Friday, January 15, 2010

Louise Eldrich, Tracks

Another mixed bag, I received this book as a gift from my brother-in-law who really enjoyed it. I remember thinking 3/4s of the way through if Fleur Pilager was going to end up being Pauline by some weird twist of the narrative simply because the back of the book claimed her to be one of the most frightening characters in modern American literature. Pauline I found to be more startling if only because she is given fully range as a character. Fleur is rather flat.

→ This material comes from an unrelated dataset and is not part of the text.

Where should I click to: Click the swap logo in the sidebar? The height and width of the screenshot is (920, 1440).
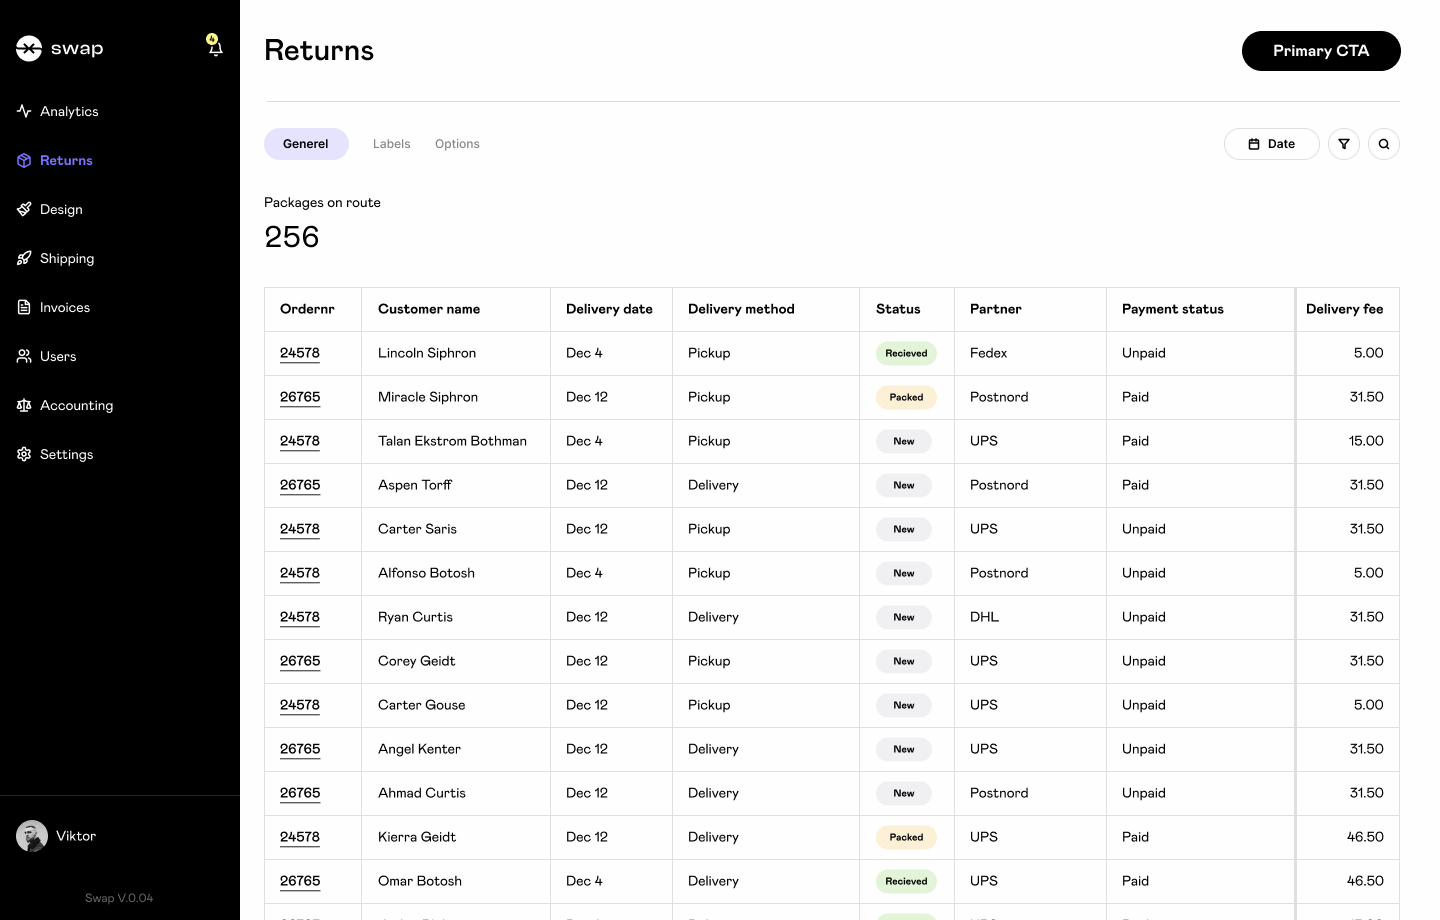pyautogui.click(x=60, y=47)
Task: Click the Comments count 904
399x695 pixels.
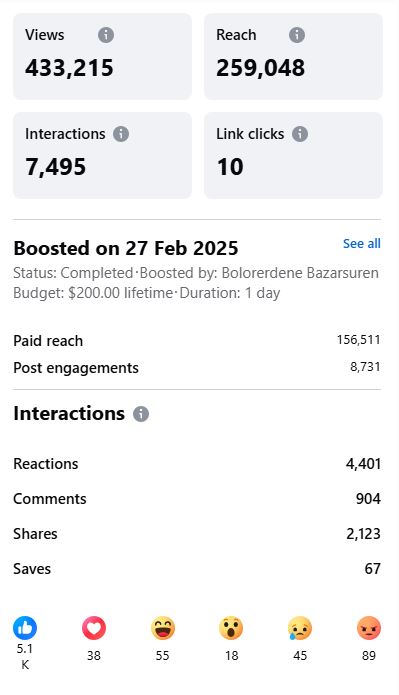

Nicholson Baker, The Anthologist

Finished the Anthologist this afternoon at work. I was really excited about this book after having read an enthusiastic review by one of my favorite authors, John Crowley (http://bostonreview.net/BR34.6/crowley.php). I have to say I was somewhat disappointed. The book, like Crowley's work, is rather mellow and moderate in tone, it's ecstasies are always moderated excstasies. But in Crowley this autumnal tone works, in Baker for me it didn't. The notion seems to be that his book, like his beloved poets, must go through much dross before poetic gold is found. The Anthologist too dwells over many elements of the mundane but these references for me rarely carried the air of potential meaning that often makes such breaks in the narrative appealing. His book is full of enjambments, which shouldn't be surprising since he tells us that he is the sort of poet he is no criticizing. His life is full of enjambments that he is attempting to put back together into some poetic order. I admire the drive towards lyricism (Shelley is my favorite poet, as it were) but neither the attempts at lyricism or the broken fragments of modernity seem to fully work here.

Thursday, January 7, 2010

Paul Auster's Invisible

Just listened to Auster's new novel, my initial reaction was that it was a return to the novels I love best--NY trilogy, Oracle Night. But as I winded down I felt the novel became a bit too political. I kept thinking of Roth's American Pastoral which has a similar conflict of generations and is set around the same time. I also thought of Cormac McCarthy's Blood Meridian with Judge Holden's philosophy of war everlasting. These are two titanic novels to undertake and I feel if we compare Invisible to them it rather pales in comparison. That said the novel is very highly structured and very interesting, still piecing it together. I don't think it is his best novel to date as the Kirkus review dared to assert. Let's just say I suspend judgement for now.